----- Supplied data

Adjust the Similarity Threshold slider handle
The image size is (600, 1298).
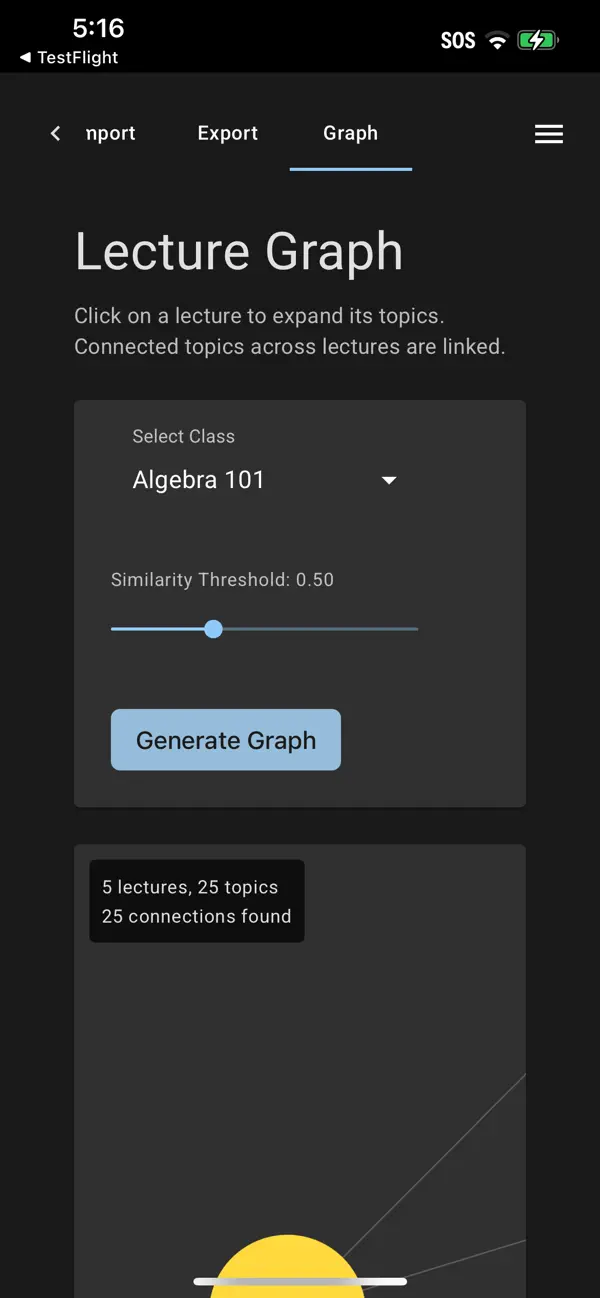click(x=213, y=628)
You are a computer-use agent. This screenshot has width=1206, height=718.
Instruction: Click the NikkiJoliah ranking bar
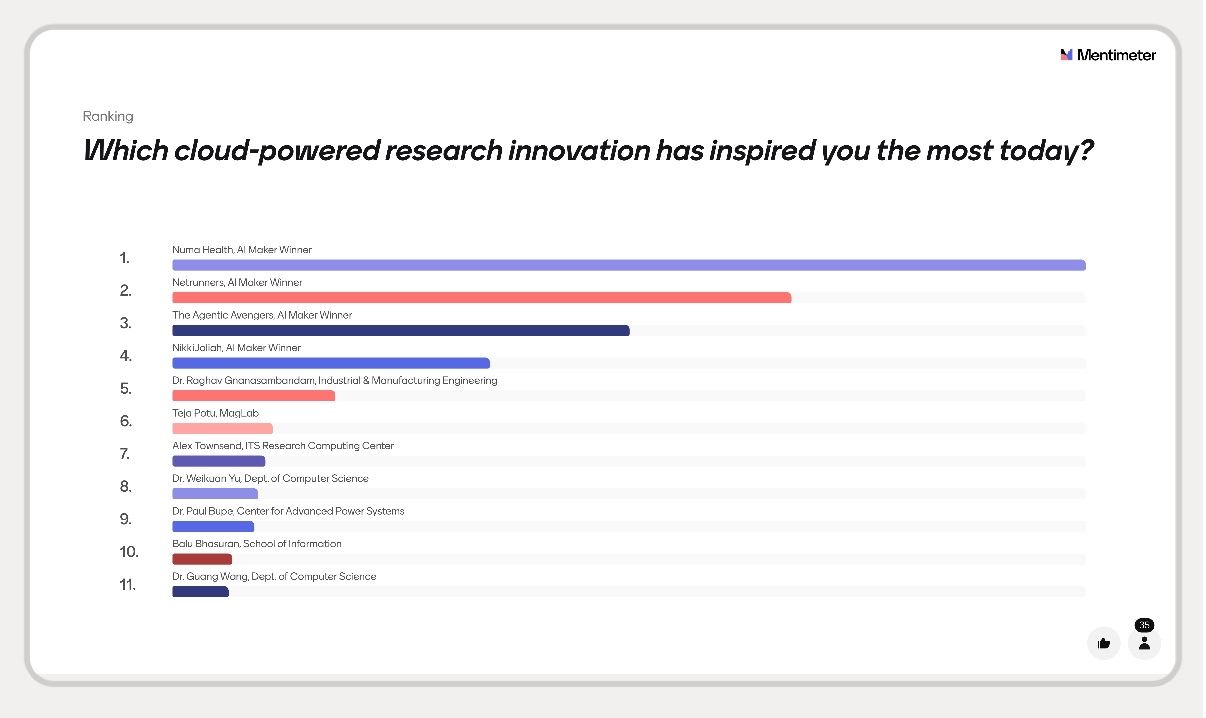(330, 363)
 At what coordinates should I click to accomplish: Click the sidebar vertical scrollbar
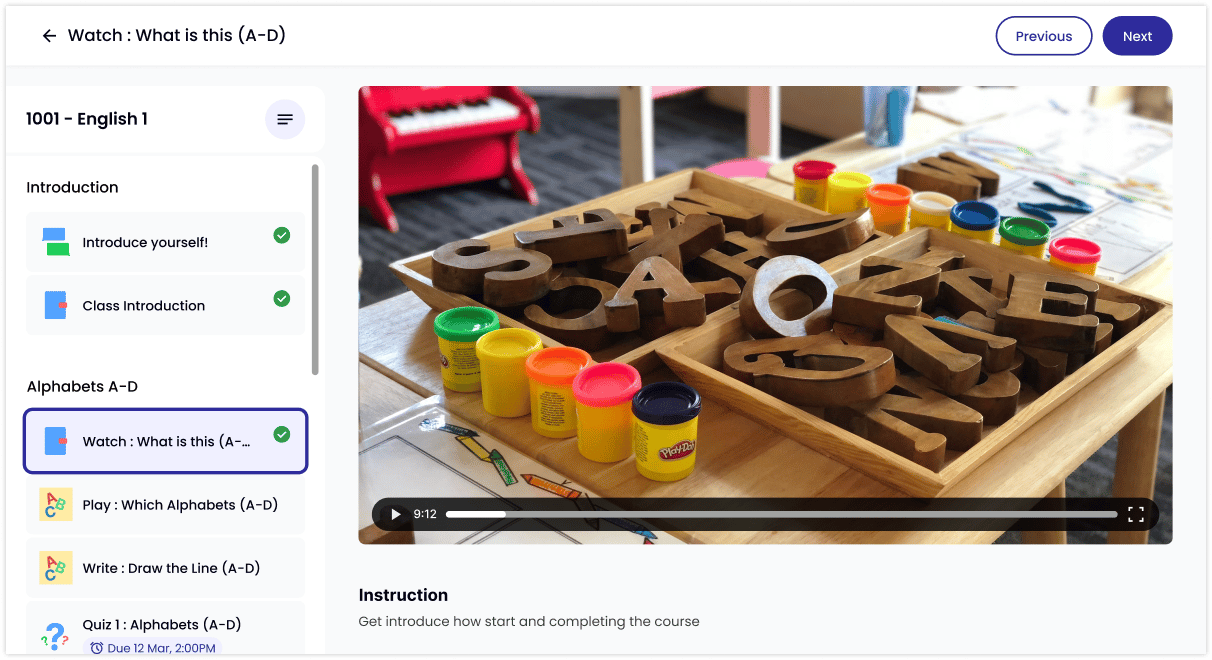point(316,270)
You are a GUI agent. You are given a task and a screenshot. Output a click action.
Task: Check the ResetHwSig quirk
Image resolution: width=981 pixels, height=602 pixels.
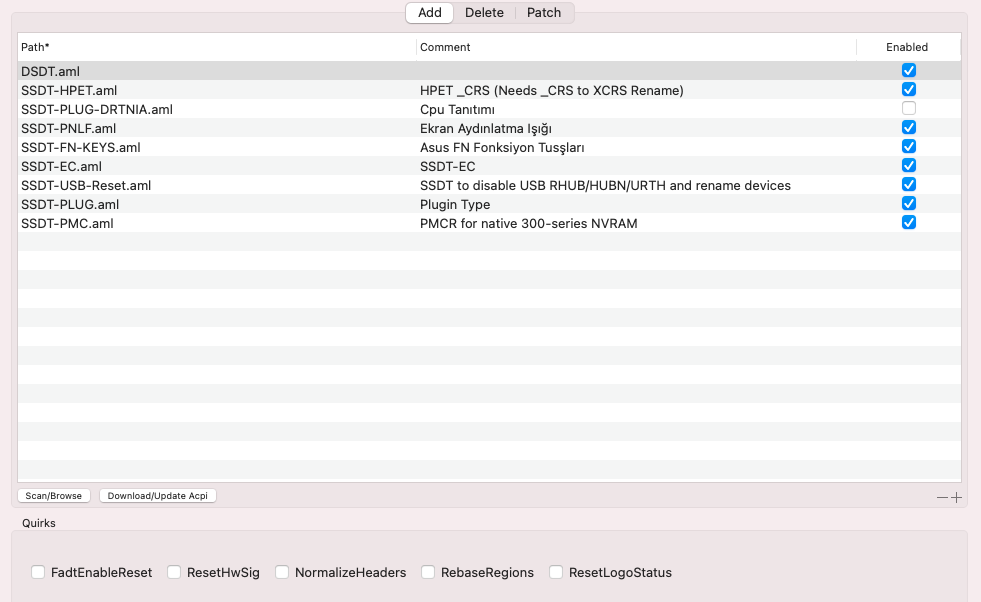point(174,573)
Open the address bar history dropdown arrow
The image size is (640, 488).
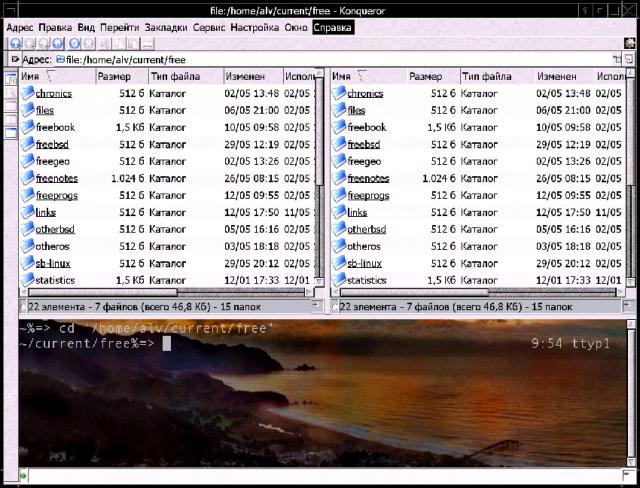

----------
----- Supplied data

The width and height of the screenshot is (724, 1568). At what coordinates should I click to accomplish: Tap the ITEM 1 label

----------

About this exercise: Show all of the lines above in which "screenshot" is present.

Response to this task:
You are a computer-use agent. This screenshot has width=1206, height=718.
You are a GUI agent. You are given a task and a screenshot. Output a click action.
The width and height of the screenshot is (724, 1568). At what coordinates should I click to accomplish: Tap the ITEM 1 label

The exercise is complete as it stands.